For years, the global weight-loss miracle has been a luxury reserved for India’s ultra-wealthy. With innovator brands like Semaglutide, sold globally as Ozempic, and Tirzepatide costing between Rs 8,000 to 10,000 per month, these cutting-edge obesity drugs have remained out of reach for the masses.
But this could be a matter of the past soon. According to Elara Securities, come March 2026, a massive change is coming in the rich man’s drug, which could easily become pocket-friendly with revised rates coming down to Rs 4,000 – Rs 6,000 per month.
The patent expiry of Semaglutide is expected to trigger a 50% price crash. However, the real story lies in who will capture the resulting volume explosion. Sun-Pharma, Lupin, Torrent, and Intas have emerged as the “Big Four” frontrunners, poised to use their existing metabolic dominance to seize this Rs 10,000-crore opportunity.
The Rs 10,000-crore opportunity
According to the Elara Securities report, the GLP-1 drug category (used for diabetes and obesity) could grow to represent 4-5% of the entire Indian pharma market. The report noted that this class of drugs is at least 3 to 4 times more effective in weight reduction than older treatments.

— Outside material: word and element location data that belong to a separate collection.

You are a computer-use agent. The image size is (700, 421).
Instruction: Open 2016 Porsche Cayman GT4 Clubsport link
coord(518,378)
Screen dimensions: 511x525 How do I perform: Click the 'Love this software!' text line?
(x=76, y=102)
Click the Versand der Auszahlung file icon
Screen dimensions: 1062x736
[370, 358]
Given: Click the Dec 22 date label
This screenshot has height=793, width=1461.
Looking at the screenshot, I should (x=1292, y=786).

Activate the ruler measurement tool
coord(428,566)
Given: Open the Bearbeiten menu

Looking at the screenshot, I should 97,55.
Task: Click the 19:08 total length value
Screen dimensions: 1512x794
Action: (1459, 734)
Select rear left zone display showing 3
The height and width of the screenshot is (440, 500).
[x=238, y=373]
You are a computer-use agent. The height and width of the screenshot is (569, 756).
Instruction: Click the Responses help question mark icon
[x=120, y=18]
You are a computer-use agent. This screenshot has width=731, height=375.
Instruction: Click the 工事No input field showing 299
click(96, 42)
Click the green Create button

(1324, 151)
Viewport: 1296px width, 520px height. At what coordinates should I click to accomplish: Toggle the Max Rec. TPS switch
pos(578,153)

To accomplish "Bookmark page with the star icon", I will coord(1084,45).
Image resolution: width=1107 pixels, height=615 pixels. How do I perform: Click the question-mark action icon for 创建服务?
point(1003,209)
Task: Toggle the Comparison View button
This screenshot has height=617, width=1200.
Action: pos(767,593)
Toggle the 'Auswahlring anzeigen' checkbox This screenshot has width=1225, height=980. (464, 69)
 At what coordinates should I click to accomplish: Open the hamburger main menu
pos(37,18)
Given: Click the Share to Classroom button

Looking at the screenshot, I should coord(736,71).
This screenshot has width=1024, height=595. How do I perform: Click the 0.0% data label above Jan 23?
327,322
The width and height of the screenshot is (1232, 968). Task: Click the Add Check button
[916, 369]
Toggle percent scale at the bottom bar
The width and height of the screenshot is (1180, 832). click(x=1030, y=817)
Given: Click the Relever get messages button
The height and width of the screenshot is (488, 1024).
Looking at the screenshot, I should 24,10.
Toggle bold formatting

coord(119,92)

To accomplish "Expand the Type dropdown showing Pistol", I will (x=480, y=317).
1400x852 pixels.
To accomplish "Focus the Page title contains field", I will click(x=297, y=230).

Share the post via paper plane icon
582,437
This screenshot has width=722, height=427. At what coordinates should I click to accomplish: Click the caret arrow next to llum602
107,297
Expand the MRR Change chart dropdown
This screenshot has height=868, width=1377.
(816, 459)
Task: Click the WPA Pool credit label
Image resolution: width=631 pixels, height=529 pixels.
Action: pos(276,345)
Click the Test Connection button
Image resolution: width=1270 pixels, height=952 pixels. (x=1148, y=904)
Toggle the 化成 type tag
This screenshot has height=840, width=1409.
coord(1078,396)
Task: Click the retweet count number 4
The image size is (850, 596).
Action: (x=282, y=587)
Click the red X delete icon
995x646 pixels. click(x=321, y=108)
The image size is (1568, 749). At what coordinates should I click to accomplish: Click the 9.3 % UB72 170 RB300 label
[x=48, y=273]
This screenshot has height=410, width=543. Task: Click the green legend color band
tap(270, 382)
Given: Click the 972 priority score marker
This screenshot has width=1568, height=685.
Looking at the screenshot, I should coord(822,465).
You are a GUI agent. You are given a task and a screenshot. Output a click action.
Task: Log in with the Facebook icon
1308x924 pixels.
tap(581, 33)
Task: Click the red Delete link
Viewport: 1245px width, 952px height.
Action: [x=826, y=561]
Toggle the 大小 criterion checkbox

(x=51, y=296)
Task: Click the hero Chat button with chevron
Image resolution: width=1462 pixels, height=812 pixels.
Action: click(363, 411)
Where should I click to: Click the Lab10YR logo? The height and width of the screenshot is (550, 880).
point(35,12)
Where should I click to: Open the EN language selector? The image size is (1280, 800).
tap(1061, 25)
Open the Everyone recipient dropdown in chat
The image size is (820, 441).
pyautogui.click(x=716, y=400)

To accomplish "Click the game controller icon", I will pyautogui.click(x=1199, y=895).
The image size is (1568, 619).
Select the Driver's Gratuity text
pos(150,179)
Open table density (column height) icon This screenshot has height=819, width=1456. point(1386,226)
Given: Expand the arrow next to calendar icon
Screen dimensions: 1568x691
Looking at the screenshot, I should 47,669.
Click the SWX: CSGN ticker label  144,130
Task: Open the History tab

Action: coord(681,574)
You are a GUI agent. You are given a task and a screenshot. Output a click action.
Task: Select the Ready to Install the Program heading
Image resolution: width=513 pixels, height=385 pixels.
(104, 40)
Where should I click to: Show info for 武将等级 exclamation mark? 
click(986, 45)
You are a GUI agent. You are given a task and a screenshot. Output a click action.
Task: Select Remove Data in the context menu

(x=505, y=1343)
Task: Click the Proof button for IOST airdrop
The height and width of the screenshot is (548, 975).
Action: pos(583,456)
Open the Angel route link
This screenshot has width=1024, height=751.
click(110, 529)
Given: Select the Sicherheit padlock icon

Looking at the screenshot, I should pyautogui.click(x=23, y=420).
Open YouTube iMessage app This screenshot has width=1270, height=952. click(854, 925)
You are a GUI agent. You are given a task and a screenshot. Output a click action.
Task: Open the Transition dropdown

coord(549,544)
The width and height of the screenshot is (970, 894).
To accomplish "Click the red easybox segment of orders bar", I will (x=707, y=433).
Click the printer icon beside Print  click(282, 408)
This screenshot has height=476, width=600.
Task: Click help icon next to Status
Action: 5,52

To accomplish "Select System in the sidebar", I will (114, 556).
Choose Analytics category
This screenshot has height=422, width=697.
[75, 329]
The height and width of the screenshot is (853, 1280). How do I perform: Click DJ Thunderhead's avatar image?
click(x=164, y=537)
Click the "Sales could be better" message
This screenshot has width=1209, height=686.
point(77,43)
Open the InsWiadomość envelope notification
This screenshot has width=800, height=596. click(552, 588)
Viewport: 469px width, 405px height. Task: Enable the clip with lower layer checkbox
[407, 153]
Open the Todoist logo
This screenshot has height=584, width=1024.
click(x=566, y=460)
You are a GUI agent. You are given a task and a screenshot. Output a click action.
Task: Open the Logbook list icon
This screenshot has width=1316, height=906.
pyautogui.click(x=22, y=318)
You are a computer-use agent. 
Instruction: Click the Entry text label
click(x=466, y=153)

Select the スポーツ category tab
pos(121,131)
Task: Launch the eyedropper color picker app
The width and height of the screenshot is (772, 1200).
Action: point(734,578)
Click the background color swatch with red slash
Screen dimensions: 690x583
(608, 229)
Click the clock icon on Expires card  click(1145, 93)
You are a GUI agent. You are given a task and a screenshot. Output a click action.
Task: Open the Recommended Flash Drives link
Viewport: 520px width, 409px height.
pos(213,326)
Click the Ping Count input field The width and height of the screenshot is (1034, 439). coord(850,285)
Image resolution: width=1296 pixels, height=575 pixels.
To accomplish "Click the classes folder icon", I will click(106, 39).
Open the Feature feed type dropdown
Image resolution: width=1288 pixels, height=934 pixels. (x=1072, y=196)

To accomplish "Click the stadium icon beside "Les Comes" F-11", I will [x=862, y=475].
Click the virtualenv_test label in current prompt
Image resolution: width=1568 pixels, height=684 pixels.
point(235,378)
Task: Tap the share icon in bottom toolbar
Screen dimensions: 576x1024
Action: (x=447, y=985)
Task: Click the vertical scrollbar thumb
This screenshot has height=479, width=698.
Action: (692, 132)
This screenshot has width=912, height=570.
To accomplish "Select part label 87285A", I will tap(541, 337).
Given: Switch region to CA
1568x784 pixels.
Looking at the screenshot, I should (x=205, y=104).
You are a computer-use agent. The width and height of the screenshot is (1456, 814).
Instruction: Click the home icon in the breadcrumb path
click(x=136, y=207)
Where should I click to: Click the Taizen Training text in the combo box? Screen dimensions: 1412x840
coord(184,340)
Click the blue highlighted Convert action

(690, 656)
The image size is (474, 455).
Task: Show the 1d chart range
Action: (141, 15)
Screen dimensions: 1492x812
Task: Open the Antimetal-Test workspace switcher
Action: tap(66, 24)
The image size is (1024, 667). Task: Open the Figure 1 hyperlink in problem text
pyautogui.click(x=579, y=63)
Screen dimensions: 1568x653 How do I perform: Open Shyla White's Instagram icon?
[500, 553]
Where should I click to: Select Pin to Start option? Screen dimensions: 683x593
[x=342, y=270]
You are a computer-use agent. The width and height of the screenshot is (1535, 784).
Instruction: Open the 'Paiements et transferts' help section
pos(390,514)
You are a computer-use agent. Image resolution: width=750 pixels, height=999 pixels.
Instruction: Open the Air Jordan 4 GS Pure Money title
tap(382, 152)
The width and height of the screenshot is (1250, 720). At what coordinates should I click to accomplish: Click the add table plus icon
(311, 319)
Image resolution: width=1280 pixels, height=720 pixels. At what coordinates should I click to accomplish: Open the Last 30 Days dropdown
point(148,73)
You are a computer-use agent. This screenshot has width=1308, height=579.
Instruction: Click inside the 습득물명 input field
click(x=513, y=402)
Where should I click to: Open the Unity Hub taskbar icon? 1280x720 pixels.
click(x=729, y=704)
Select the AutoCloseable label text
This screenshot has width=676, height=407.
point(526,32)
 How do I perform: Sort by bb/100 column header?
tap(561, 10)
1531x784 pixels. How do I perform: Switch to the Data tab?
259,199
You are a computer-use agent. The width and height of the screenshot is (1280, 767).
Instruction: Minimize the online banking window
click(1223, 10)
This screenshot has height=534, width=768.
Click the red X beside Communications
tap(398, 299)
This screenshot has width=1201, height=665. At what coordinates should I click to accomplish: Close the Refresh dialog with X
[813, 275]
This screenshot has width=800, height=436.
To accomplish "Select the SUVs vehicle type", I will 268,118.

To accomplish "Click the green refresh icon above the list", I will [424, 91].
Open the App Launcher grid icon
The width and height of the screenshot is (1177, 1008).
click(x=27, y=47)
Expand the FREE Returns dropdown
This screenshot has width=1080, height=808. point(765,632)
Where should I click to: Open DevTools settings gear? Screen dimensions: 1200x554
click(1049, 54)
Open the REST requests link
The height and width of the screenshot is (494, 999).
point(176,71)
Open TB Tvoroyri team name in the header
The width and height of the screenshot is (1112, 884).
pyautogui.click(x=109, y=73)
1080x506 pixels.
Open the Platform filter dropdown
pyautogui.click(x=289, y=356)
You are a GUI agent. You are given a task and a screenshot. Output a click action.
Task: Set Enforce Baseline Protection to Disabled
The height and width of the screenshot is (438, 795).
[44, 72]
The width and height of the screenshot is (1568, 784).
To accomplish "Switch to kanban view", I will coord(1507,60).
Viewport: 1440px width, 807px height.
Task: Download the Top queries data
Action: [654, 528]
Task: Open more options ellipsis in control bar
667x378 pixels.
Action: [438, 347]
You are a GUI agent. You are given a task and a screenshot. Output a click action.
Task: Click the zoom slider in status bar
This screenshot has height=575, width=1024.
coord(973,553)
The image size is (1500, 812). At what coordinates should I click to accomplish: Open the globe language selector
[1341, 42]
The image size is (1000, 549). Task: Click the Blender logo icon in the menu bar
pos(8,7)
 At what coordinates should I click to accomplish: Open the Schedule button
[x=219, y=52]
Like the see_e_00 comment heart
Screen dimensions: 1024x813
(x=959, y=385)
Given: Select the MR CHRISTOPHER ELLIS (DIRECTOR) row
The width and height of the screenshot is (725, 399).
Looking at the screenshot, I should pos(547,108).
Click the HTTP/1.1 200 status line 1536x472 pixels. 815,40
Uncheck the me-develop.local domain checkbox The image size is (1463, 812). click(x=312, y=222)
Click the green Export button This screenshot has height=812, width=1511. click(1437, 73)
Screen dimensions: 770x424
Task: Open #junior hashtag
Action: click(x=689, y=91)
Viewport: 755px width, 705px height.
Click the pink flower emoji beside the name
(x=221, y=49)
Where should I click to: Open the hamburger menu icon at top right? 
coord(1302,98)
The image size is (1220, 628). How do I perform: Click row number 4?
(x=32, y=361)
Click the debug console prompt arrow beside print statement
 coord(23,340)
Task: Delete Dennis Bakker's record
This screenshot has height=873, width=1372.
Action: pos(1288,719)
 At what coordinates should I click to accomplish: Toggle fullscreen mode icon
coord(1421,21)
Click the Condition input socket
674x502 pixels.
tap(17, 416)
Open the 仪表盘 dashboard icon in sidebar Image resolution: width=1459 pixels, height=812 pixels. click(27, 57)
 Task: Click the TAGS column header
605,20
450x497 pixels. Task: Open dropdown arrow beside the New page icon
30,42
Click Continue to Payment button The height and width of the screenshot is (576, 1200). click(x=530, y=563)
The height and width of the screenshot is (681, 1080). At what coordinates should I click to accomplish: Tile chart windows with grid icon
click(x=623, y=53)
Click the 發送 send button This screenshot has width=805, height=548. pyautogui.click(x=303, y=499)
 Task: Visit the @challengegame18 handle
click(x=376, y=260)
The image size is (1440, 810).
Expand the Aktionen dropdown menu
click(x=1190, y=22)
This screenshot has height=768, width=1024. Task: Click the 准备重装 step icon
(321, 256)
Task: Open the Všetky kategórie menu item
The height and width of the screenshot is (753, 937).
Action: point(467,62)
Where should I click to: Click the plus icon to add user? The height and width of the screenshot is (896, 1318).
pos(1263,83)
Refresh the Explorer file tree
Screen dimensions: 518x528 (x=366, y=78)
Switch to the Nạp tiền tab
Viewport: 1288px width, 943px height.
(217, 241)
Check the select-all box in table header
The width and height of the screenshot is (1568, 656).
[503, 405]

While the current market for these drugs in India is small, Elara Securities expects it to reach Rs 10,000 crore in the coming years. The report noted that the patent for Semaglutide ends in March 2026, which will allow local companies to launch cheaper versions.
The analysts mentioned that the entry of these “generics” will likely drop the price by half, making the treatment affordable for millions of patients instead of just the top 1%.
Sun Pharma: The scale leader
Sun Pharma stands as a top winner in this race. According to Elara Securities, the company has a massive 15% market share in the diabetes segment. The report noted that Sun Pharma is not just waiting for the patent to end; it is developing its own GLP-1 drug (GL0034), which is currently in Phase-2 clinical trials.
As per the data from Kotak Institutional Equities, Sun Pharma remains a preferred pick with a target price of Rs 2,125. This suggests an upside of roughly 11%. The Elara report noted that Sun’s ability to use its massive field force of medical representatives will give it an edge in reaching doctors across India.
Lupin: The insulin advantage
Lupin is another key player identified by Elara Securities as a major beneficiary. The report noted that companies with a strong history in insulin products have a natural advantage because they already have the “cold-chain” infrastructure needed to store and transport injectable obesity drugs.
Lupin is one of the few Indian companies with an existing insulin portfolio. According to Kotak Institutional Equities, Lupin is a top pick in the sector with a “Fair Value” target of Rs 2,455. Based on its current price, the stock offers an upside of about 14%. The Elara report noted that Lupin’s deep roots in the chronic therapy segment make it a formidable competitor.
Torrent Pharma: The chronic king
Torrent Pharma is frequently cited in the Elara Securities report for its focus on “pure” chronic therapies. The report noted that Torrent earns a very high percentage of its revenue from long-term treatments like diabetes and heart health.
According to Elara, Torrent’s strength lies in its ability to market premium brands to specialists. While the report did not provide a specific target price for Torrent, it grouped the company with the “Big Four” due to its high productivity per medical representative and its history of successfully launching new molecules in the metabolic space.
Intas: The growth outperformer
Intas Pharmaceuticals is the only unlisted company in the “Big Four,” but its performance is critical to the market. According to the Kotak Institutional Equities report, Intas was a “growth leader” in November 2025, outperforming the general market.
The Elara Securities report noted that Intas has been very aggressive in the metabolic segment. Because Intas is already a leader in many chronic therapy categories, the analysts believe it will be among the first to grab a large slice of the volume once the Semaglutide price drops in 2026.
Who stands to lose? The disruption of legacy pills
The Elara Securities report noted that the rise of obesity drugs will create some losers in the pharmaceutical space. Specifically, older classes of diabetes drugs, such as DPP-4 inhibitors (like Sitagliptin) and SGLT2 inhibitors (like Dapagliflozin), are expected to see a drop in their market share.
- Pills vs. Injectables: While GLP-1s are currently mostly injectables, their superior results are convincing patients to move away from daily pills.
- Bariatric Surgery Decline: The report noted that surgical centers focused on bariatric (weight-loss) surgery might see a decline in patient numbers as more people opt for a weekly injection instead of an operation.
What does it mean for the pharma sector in India?
A key insight from the Elara webinar is that the Indian market will be driven by “volume rather than pricing.” While the price per dose will drop significantly, the sheer number of eligible patients in India, which has one of the highest diabetic populations in the world, means the total revenue for the “Big Four” could increase.
Furthermore, Kotak’s November 2025 data shows that chronic therapies are already growing at 14% year-on-year, nearly triple the speed of acute therapies (5%). This suggests that the market is already primed for long-term treatments, making the 2026 launch of generic GLP-1s a perfectly timed catalyst for the sector.